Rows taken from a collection
━━━━━━

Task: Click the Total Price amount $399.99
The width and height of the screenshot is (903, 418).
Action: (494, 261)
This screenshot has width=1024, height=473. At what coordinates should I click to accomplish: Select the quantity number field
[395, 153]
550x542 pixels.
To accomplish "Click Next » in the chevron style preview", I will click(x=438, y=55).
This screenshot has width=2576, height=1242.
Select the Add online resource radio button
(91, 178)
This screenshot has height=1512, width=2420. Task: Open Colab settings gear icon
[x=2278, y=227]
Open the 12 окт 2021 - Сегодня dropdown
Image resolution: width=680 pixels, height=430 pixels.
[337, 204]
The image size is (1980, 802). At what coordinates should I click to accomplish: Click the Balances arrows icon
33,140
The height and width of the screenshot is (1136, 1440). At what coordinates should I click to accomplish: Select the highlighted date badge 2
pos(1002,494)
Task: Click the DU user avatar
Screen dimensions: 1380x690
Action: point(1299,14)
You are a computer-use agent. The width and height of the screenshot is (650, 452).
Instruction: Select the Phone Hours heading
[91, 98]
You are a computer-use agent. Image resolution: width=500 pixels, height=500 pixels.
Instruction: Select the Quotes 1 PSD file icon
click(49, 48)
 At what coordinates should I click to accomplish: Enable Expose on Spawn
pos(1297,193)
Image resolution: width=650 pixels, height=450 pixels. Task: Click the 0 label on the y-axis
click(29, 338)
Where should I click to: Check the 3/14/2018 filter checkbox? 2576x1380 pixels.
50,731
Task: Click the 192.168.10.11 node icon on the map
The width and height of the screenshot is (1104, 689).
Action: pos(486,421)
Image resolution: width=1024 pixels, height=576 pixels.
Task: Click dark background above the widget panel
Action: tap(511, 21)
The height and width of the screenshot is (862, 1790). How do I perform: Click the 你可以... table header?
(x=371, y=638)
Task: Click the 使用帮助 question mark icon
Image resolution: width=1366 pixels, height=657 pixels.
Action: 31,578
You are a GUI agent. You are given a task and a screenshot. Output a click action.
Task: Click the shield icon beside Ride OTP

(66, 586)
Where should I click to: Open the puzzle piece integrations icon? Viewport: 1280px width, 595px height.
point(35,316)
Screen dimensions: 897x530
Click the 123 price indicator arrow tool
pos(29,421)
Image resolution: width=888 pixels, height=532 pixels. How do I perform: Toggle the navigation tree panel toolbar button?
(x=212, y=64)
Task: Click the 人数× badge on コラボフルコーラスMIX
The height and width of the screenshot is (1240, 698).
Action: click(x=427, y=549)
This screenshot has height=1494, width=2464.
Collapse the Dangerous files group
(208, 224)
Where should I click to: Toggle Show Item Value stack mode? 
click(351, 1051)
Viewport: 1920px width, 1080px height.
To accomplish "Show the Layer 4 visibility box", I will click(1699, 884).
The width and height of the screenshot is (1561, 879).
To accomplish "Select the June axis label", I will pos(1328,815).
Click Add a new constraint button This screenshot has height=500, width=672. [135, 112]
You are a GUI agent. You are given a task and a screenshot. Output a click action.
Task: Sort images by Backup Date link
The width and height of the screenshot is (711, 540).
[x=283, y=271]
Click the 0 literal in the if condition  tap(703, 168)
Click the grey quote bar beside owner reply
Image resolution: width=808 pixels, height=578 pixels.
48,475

━━━━━━

Rewrite the rows from the line containing "This screenshot has height=1494, width=2464." through the line containing "Click Add a", including the requests. Multiply every click coordinate in the answers by 0.9 and round to the nearest whole number, with halves rounded up, leaving the numbers in the requests unchanged.

--- Task output ---
This screenshot has height=1494, width=2464.
Collapse the Dangerous files group
(187, 202)
Where should I click to: Toggle Show Item Value stack mode? 
click(316, 946)
Viewport: 1920px width, 1080px height.
To accomplish "Show the Layer 4 visibility box", I will click(1529, 796).
The width and height of the screenshot is (1561, 879).
To accomplish "Select the June axis label", I will pos(1195,734).
Click Add a new constraint button This screenshot has height=500, width=672. [122, 101]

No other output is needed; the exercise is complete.